▶ [Task details] Search the data for "computer". Return each matching line.

▶ [Stored records]
###

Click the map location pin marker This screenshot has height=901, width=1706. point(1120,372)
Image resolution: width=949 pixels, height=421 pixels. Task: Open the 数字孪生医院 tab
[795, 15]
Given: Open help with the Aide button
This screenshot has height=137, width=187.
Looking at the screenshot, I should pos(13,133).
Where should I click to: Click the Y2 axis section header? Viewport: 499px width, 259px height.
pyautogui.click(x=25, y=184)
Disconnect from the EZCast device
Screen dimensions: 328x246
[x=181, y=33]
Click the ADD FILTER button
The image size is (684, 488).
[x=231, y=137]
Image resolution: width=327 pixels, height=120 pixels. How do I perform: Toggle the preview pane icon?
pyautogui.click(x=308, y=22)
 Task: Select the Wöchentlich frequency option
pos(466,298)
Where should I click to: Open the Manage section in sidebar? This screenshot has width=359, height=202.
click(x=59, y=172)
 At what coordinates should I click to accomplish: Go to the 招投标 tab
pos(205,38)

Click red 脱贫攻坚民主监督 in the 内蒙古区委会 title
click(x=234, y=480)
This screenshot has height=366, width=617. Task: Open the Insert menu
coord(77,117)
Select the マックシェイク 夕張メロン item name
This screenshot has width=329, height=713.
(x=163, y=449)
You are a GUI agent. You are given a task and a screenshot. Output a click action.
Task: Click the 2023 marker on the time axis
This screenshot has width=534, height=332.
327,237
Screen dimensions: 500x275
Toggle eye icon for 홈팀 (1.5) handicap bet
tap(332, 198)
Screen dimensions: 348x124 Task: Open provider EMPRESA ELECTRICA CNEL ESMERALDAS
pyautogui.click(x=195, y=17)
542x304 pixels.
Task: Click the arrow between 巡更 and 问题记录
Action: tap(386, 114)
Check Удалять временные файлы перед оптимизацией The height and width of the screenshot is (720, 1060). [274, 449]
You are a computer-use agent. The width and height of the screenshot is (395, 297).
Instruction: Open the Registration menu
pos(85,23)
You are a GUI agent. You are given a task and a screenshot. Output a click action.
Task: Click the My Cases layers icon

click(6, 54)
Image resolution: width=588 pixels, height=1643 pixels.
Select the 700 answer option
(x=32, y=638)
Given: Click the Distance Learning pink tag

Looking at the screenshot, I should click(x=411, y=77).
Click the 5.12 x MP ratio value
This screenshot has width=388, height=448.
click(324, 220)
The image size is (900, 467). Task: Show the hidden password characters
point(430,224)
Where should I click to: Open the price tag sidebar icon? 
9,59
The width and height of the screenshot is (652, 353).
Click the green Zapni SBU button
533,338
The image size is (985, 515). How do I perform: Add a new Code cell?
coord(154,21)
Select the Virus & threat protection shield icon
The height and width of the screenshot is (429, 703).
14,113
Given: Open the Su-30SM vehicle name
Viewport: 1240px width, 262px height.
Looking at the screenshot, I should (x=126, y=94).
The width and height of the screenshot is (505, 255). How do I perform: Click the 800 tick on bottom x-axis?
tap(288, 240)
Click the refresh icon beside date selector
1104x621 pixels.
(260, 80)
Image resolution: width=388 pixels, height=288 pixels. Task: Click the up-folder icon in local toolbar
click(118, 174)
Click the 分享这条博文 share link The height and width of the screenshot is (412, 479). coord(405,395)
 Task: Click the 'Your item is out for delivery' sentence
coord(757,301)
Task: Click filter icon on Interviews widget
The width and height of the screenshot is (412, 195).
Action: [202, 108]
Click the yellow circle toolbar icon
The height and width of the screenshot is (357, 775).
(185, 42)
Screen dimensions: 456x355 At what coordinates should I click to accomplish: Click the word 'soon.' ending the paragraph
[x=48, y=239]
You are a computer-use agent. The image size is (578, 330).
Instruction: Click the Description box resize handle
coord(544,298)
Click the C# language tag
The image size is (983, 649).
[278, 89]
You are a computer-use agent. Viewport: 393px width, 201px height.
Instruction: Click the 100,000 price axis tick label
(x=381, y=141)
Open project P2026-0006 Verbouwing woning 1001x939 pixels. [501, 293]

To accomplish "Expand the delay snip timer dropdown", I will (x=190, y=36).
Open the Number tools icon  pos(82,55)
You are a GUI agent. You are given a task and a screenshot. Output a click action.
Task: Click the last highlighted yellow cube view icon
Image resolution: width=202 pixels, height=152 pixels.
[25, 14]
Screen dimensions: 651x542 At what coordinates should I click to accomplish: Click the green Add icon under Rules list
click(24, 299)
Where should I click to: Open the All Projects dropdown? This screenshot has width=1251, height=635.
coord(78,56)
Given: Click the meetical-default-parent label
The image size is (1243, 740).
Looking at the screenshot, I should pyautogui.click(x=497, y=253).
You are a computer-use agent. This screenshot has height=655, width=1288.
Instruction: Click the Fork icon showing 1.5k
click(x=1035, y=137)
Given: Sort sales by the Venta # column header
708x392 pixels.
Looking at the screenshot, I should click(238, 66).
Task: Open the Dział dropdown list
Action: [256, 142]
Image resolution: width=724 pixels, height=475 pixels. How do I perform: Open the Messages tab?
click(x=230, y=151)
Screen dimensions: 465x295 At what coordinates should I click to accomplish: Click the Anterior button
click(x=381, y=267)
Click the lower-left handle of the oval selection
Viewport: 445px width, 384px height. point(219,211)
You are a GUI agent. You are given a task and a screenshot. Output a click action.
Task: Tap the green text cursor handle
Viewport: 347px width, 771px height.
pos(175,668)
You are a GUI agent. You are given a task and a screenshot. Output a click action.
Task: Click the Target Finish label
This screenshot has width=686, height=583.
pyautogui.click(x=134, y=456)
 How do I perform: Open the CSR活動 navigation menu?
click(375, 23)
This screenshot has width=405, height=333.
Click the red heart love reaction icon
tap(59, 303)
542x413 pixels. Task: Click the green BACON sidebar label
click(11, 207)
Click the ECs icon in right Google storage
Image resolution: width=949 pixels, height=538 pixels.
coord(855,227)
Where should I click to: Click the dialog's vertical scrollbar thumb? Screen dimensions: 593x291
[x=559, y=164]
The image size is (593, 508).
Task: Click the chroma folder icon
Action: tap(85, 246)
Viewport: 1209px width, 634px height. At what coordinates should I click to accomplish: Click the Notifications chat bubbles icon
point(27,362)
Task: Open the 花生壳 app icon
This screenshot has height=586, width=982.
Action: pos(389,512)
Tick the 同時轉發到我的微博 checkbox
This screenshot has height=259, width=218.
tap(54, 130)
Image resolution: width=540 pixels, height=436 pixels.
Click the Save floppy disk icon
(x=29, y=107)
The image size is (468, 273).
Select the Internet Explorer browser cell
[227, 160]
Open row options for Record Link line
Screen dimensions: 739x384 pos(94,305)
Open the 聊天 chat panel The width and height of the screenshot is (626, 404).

###

▶ [Solution to this task]
You are a computer-use agent. The width and height of the screenshot is (395, 297).
You are a computer-use agent. The image size is (578, 330).
You are a computer-use agent. Viewport: 393px width, 201px height.
You are a computer-use agent. This screenshot has height=655, width=1288.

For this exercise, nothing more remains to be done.